## Activity
Present the count of lines in the entries below that hold "Select", and present nothing else.

===============

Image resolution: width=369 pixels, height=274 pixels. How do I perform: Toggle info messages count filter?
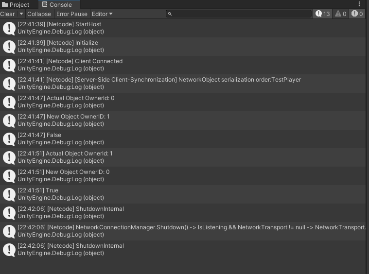pyautogui.click(x=322, y=14)
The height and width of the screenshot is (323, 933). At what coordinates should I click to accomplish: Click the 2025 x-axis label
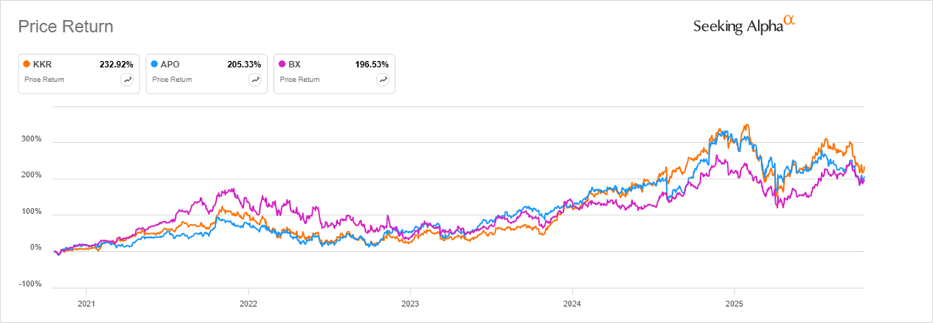click(734, 303)
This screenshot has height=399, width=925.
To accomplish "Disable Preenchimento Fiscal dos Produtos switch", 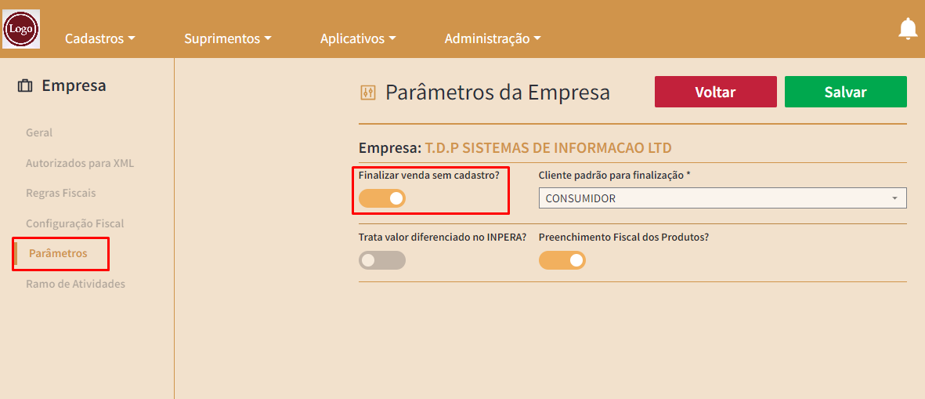I will pyautogui.click(x=562, y=260).
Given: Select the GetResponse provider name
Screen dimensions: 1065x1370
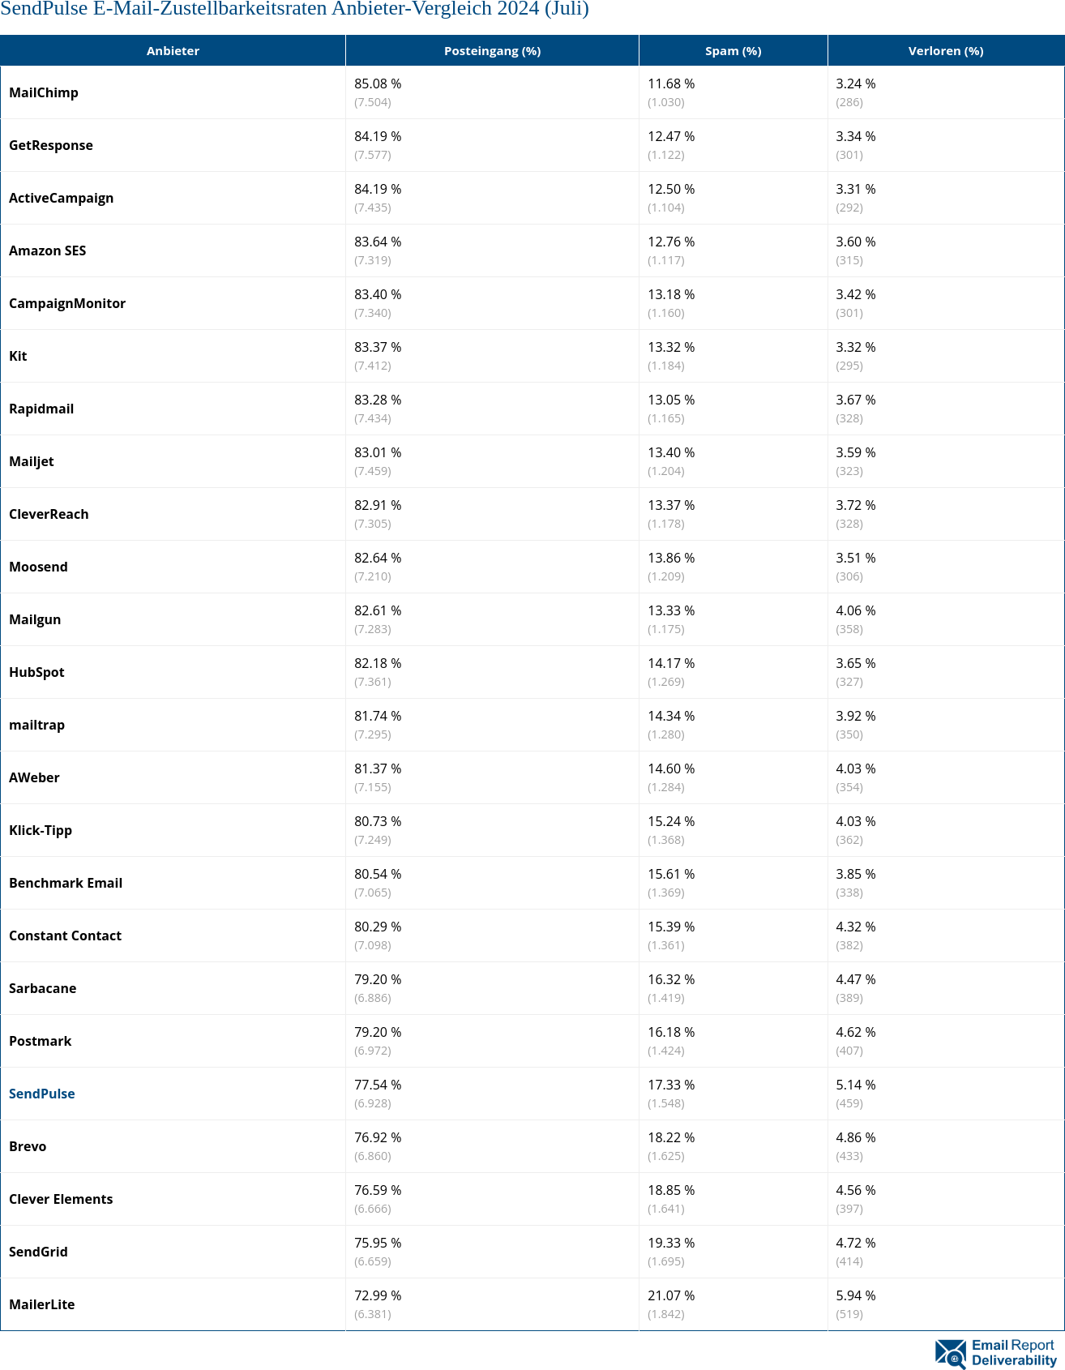Looking at the screenshot, I should pos(51,145).
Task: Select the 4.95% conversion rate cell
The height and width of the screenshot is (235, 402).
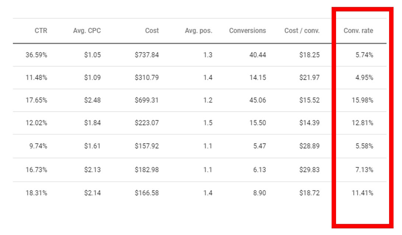Action: (x=364, y=78)
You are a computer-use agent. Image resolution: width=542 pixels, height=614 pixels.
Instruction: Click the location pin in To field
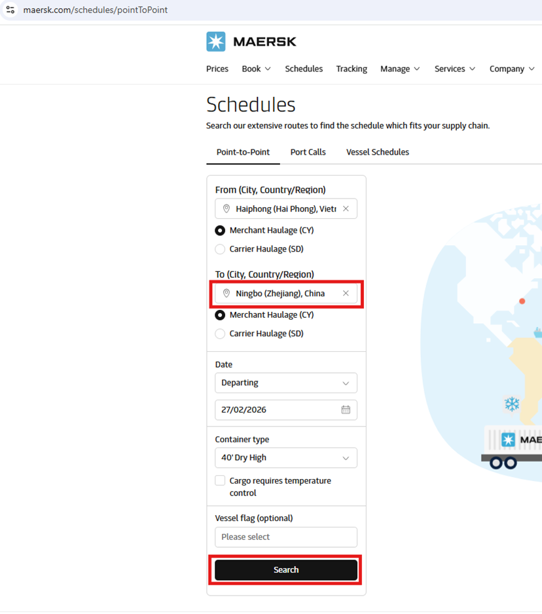(x=226, y=294)

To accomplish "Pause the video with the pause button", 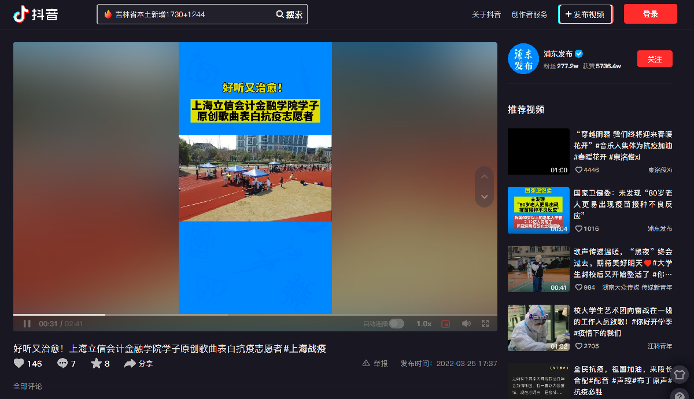I will pos(27,324).
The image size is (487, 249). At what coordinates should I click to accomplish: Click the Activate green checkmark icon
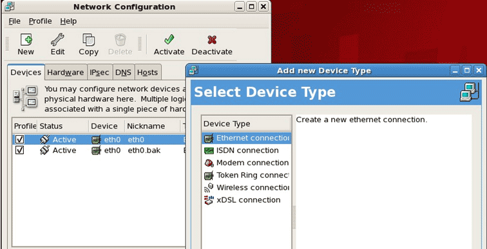[169, 40]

===============

## Answer below
2